The tricks used by the PRI to win the elections were:
i. All those employed in government offices had to attend its party meetings .
ii. Teachers of government schools had to force parents to vote for the PRI.
iii. Media ignored opposing parties, except to criticise them.
iv. Sometimes polling booths were shifted at last minute, making voting difficult
v. The PRI spent a large sum of the money in its campaign for its candidates
● A democracy must be based on a free and fair election, where those in power have a fair chance
of losing.
- One Person, One Vote, One Value-
● In Saudi Arabia, women don’t have the right to vote.
● In Estonia, people belonging to the Russian minority find it difficult to obtain the right to vote.
● In Fiji, the vote of an indigenous Fiji, has more value than that of an Indian-Fijian.
● In a democracy, every adult citizen must have one vote, and each vote must have one value.
- Rule of Law and Respect for Rights-
● Since Zimbabwe attained independence, it was ruled be the party ZANU-PF, which helped it gain
freedom. It’s leader,President Mugabe is popular , however he uses unfair practices in elections,
and the government has tried to change the constitution several times, to increase powers of the
president, and make the government less accountable. This shows that popular approval of the
leaders, albeit necessary in a democracy, is not sufficient.
● A democratic government rules within limits set by constitutional law, and citizens’ rights.
Chapter-2-Constitutional Design-
Democratic Constitution in South Africa:
- Struggle Against Apartheid: Apartheid was a legalised system of racial discrimination imposed
by white Europeans, unique to South Africa. The African National Congress (ANC) was an
organisation leading the struggle against Apartheid. This included many workers’ unions, and the
communist party. Many sensitive whites also joined the ANC.
The Apartheid system was particularly oppressive for blacks because:
● They did not have voting rights.
● They were forbidden from living in white areas.
● They could only work in white areas with a permit.
● Public buildings and services were all separate for blacks. (Segregation)
● They could not visit the churches whites worshipped.
● They could not form organisations, or protest against the horrible treatment.
- A New Constitution: On 26, April 1994, the new flag for South Africa was unfurled, marking the
start of a new democracy. The apartheid system came to an end, paving the way for a multi-racial
government.
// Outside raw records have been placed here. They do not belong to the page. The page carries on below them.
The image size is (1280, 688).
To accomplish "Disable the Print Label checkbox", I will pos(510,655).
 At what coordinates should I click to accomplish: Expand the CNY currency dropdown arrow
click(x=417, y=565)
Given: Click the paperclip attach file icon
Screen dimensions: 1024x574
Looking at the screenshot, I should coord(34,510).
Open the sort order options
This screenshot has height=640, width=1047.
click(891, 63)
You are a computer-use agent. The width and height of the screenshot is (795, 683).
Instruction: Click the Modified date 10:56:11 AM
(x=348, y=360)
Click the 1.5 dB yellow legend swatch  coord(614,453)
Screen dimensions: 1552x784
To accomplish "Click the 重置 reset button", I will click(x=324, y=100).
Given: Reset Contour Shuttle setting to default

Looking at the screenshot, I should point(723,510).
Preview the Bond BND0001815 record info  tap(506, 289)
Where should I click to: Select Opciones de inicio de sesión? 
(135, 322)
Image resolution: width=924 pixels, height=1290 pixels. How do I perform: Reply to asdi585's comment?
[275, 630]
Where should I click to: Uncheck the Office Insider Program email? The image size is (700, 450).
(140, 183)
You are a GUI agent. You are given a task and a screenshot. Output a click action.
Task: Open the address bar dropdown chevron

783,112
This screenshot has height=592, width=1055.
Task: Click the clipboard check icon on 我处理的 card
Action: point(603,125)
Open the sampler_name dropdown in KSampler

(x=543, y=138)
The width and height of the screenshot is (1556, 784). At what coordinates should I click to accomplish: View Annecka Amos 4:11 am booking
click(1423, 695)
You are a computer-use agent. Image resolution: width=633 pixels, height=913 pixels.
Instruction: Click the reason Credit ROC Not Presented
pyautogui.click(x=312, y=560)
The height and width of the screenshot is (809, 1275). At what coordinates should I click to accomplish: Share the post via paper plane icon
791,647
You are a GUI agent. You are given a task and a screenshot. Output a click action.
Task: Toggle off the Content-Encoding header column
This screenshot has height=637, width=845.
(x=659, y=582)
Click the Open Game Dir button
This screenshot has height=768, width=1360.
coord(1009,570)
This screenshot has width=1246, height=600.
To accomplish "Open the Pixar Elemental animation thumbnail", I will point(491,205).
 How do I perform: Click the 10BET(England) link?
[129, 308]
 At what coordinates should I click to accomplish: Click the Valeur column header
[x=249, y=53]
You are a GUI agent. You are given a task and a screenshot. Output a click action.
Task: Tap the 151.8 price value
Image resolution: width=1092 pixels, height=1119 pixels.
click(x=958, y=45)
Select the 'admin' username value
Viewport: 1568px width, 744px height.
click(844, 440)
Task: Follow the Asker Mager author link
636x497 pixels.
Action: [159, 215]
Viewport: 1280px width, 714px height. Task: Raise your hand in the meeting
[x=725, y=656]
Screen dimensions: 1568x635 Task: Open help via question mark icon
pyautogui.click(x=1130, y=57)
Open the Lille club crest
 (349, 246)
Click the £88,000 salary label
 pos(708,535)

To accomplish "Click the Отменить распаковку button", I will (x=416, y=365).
After two years of discussion and debate, the South African Constituent Assembly
created a constitution, with the most extensive rights of any constitution in the world.
Some Features Are:
● The constitution gave its citizens the most extensive rights available in any country.
● They agreed that in the search for the solution for problems, no one should be excluded.
● They agreed that everyone should become a part of the solution.
Chapter-3-Electoral Politics-
An election is the process by which people choose their representatives at regular intervals.
What makes an Election Democratic?:
● Universal Adult Franchise: Every person has one vote, and every vote has one value.
● Parties and candidates should be free to contest, and a real choice should be offered to voters.
● Elections must be held at regular intervals.
● The candidate preferred by the people should be elected.
● Elections should be conducted in a free and fair manner, in which voters can vote for whom they
wish.
- Challenges to Democratic Elections:
● Bigger parties and candidates with a lot of money, have an unfair advantage over smaller parties,
and independents.
● In some areas, candidates with criminal connections have been able to push others out, hence,
securing party nomination.
● Some families dominate political parties, and only relatives from these families receive party
nomination.
● Often, elections offer little choice to ordinary citizens, as both parties are similar to each other in
policies.
- Malpractices Used In Elections:
● Inclusion of false names, and exclusion of genuine names from the voters list.
● Misuse of government facilities by the ruling party.
● Excessive use of money by rich candidates.
● Intimidation of voters and rigging, on election day.